TASK PROMPT:
In the listing below, the lines starting with the line with "Click the Jira Cloud logo icon" and going on through the line with "The height and width of the screenshot is (608, 1024)." are to be reproduced exactly, and only those.

[Start of section]

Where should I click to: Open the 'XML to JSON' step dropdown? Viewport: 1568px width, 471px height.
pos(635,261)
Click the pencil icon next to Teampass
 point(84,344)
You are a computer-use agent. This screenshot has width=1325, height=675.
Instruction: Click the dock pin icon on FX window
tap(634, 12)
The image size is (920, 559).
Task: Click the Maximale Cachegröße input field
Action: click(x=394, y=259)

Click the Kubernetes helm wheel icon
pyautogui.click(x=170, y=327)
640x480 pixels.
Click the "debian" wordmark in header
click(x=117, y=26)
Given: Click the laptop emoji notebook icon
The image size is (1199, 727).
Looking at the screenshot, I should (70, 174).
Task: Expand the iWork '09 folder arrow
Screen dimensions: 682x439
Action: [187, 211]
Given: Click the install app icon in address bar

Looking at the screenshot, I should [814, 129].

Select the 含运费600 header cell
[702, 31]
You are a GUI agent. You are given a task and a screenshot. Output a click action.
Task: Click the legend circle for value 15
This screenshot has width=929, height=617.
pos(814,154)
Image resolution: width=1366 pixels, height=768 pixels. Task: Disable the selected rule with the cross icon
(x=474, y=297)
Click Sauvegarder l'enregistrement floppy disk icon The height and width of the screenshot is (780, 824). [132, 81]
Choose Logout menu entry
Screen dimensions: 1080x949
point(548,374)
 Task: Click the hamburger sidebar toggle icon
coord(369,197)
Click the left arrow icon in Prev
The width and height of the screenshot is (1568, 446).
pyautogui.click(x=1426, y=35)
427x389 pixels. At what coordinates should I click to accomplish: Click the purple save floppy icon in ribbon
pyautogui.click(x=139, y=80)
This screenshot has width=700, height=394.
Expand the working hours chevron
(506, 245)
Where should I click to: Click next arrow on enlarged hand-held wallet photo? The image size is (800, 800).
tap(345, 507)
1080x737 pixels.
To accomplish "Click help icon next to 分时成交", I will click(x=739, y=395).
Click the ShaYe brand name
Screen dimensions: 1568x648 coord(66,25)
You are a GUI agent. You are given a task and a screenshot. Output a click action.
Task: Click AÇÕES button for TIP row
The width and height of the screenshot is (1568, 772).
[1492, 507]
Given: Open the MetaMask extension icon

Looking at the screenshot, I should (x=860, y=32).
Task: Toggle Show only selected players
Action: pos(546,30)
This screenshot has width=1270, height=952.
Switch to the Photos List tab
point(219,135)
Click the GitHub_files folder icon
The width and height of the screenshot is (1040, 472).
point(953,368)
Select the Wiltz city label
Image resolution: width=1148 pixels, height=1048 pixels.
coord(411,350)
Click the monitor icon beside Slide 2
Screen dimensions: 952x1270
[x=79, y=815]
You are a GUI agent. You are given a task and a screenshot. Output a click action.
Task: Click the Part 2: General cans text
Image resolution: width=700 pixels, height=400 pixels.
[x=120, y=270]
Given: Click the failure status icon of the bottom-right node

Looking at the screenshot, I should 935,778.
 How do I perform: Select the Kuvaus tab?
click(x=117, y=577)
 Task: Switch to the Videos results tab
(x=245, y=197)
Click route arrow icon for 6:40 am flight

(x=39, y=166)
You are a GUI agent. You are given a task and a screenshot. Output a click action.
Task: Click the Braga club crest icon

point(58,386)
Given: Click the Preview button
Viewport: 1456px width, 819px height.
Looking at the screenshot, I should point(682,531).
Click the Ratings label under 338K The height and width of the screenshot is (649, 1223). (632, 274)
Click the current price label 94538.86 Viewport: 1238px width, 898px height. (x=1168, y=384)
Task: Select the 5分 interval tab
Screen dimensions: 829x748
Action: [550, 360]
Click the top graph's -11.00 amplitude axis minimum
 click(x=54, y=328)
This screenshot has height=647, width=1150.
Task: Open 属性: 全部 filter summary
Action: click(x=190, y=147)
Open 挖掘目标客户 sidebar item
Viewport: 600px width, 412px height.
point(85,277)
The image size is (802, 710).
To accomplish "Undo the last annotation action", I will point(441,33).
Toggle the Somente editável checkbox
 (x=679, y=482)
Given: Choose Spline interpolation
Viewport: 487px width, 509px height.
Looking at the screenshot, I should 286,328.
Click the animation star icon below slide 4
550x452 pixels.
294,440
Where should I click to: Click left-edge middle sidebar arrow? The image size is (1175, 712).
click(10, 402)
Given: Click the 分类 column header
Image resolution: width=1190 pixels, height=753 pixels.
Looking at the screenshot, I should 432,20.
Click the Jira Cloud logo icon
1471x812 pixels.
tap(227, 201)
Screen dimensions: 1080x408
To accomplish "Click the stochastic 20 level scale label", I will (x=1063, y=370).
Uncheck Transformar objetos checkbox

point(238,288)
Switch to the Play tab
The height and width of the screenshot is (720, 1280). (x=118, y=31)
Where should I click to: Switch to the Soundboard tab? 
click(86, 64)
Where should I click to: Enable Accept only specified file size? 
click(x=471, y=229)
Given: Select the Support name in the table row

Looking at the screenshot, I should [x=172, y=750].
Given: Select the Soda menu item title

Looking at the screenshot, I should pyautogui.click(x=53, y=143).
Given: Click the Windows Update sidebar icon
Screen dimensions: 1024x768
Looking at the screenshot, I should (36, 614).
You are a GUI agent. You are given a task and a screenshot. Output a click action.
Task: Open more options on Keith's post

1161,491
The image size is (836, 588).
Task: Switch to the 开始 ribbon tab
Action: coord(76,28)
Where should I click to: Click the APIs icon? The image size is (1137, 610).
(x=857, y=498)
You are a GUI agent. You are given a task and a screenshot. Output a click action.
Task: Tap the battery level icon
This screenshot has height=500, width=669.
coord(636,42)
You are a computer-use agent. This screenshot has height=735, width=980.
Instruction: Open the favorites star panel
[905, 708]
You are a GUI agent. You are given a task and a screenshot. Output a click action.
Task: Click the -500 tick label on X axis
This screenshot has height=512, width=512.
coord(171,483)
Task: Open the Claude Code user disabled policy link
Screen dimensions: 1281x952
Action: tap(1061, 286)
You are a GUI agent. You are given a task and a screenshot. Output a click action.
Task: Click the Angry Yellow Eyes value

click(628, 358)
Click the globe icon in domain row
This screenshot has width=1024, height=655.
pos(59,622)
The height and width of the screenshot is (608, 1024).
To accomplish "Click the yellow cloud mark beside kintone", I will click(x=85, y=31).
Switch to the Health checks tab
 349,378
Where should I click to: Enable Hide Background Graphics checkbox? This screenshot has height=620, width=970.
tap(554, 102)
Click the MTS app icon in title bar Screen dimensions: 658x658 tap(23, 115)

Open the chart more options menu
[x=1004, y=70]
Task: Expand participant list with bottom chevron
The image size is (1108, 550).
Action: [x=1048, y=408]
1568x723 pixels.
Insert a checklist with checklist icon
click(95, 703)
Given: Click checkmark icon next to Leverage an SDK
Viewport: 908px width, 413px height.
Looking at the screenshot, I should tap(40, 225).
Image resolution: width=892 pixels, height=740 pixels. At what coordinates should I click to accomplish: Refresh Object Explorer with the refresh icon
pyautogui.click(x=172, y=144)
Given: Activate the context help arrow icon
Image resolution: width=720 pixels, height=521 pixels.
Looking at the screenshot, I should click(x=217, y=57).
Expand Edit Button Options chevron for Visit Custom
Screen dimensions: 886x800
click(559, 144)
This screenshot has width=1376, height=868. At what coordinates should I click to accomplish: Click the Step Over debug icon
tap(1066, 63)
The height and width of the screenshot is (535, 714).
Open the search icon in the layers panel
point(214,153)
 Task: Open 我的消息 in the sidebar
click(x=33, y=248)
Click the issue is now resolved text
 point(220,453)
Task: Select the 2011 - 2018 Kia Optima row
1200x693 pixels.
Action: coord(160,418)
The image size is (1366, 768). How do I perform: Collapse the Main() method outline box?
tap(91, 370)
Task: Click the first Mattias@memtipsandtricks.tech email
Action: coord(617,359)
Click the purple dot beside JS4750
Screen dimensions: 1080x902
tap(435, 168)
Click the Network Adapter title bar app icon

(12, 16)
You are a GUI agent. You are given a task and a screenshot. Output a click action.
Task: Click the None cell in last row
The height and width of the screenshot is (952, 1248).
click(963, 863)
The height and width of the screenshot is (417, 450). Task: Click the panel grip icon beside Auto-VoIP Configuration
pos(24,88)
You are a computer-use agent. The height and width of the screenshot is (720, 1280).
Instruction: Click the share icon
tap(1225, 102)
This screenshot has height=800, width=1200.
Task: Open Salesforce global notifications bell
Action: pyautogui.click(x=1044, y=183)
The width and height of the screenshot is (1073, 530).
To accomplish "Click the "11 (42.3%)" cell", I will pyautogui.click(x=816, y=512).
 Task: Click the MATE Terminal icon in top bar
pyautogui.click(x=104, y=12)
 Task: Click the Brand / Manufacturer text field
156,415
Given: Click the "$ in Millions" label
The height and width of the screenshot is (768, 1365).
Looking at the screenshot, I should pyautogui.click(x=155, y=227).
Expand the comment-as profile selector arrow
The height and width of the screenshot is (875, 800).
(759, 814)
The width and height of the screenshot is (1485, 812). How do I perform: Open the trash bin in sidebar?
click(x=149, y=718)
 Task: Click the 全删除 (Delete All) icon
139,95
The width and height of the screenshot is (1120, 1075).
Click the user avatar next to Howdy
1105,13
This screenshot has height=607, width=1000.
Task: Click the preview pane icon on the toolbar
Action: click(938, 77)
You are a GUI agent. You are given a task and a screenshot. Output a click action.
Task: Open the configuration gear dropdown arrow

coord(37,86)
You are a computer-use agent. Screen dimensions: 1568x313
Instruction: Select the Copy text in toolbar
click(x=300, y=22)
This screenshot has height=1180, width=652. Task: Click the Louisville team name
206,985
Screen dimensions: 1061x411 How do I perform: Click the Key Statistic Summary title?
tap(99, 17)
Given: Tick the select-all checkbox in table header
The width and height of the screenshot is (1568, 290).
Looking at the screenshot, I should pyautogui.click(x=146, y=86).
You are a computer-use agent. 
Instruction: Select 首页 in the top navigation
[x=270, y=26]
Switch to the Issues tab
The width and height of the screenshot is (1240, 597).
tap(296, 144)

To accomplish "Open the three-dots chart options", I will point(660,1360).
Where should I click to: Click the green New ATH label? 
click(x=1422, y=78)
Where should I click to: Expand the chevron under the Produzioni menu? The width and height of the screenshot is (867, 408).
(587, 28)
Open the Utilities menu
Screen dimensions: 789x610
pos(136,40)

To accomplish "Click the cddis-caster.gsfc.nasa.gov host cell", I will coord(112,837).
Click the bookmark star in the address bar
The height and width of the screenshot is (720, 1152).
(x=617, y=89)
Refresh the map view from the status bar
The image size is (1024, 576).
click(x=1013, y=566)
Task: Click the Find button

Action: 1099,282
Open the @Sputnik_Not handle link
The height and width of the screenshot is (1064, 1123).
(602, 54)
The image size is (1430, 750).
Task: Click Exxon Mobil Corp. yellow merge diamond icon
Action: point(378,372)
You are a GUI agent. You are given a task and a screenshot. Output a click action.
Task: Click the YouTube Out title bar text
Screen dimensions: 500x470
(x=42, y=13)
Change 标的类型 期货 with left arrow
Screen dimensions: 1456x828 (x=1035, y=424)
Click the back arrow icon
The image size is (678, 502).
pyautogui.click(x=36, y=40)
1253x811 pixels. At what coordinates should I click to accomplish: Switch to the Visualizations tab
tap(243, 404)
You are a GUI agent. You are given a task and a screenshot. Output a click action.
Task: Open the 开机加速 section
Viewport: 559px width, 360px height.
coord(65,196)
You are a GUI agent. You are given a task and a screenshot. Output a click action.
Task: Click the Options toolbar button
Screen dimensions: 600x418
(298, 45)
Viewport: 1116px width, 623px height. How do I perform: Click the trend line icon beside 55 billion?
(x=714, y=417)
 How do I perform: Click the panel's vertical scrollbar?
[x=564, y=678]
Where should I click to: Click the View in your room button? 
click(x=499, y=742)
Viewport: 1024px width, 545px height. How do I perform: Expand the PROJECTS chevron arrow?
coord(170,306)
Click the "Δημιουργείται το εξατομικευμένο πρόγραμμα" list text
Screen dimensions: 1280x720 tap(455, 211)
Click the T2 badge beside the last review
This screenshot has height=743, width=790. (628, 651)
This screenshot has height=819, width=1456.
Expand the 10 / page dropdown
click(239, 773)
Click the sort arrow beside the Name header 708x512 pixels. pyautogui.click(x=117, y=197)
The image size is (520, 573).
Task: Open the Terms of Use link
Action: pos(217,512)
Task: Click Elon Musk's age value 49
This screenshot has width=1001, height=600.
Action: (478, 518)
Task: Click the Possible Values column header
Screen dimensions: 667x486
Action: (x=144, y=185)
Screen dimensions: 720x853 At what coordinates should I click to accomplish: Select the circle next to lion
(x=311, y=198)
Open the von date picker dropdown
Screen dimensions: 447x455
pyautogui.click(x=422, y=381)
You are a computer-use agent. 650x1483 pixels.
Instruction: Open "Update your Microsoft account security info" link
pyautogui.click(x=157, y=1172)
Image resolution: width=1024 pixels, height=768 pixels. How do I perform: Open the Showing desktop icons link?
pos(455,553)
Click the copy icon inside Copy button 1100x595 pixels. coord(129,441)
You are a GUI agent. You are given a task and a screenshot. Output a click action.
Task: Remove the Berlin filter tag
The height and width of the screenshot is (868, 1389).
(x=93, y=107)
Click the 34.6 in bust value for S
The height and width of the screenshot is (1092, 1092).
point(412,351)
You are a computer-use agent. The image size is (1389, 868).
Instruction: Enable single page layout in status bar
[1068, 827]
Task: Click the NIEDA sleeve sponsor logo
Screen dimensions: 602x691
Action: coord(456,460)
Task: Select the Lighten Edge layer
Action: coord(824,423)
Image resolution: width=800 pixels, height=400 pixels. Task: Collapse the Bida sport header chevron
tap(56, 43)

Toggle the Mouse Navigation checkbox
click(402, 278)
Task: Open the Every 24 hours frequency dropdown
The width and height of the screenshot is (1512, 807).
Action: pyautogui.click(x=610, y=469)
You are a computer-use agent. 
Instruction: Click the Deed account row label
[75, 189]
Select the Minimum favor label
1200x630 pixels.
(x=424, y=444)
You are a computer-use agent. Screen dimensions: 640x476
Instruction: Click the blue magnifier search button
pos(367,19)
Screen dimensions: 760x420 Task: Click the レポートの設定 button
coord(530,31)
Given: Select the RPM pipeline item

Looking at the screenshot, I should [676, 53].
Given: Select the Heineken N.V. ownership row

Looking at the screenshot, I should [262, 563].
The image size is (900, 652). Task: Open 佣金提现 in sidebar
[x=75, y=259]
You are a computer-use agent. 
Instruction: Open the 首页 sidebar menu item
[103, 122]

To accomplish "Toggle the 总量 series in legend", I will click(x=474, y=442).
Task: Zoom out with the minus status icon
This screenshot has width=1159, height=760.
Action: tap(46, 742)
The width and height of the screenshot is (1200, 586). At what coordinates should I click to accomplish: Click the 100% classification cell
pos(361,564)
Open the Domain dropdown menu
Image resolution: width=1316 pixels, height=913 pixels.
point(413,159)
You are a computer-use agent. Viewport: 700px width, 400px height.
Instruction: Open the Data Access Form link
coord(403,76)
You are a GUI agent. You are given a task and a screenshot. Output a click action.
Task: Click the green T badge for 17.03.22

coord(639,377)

[End of section]

RESPONSE:
Click the Jira Cloud logo icon
1471x812 pixels.
tap(227, 201)
Screen dimensions: 1080x408
To accomplish "Click the stochastic 20 level scale label", I will (x=1063, y=370).
Uncheck Transformar objetos checkbox

point(238,288)
Switch to the Play tab
The height and width of the screenshot is (720, 1280). (x=118, y=31)
Where should I click to: Switch to the Soundboard tab? 
click(86, 64)
Where should I click to: Enable Accept only specified file size? 
click(x=471, y=229)
Given: Select the Support name in the table row

Looking at the screenshot, I should [x=172, y=750].
Given: Select the Soda menu item title

Looking at the screenshot, I should pyautogui.click(x=53, y=143).
Given: Click the Windows Update sidebar icon
Screen dimensions: 1024x768
Looking at the screenshot, I should (36, 614).
You are a GUI agent. You are given a task and a screenshot. Output a click action.
Task: Open more options on Keith's post

1161,491
The image size is (836, 588).
Task: Switch to the 开始 ribbon tab
Action: coord(76,28)
Where should I click to: Click the APIs icon? The image size is (1137, 610).
(x=857, y=498)
You are a GUI agent. You are given a task and a screenshot. Output a click action.
Task: Tap the battery level icon
This screenshot has height=500, width=669.
coord(636,42)
You are a computer-use agent. This screenshot has height=735, width=980.
Instruction: Open the favorites star panel
[905, 708]
You are a GUI agent. You are given a task and a screenshot. Output a click action.
Task: Click the -500 tick label on X axis
This screenshot has height=512, width=512.
coord(171,483)
Task: Open the Claude Code user disabled policy link
Screen dimensions: 1281x952
Action: tap(1061, 286)
You are a GUI agent. You are given a task and a screenshot. Output a click action.
Task: Click the Angry Yellow Eyes value

click(628, 358)
Click the globe icon in domain row
This screenshot has width=1024, height=655.
pos(59,622)
The height and width of the screenshot is (608, 1024).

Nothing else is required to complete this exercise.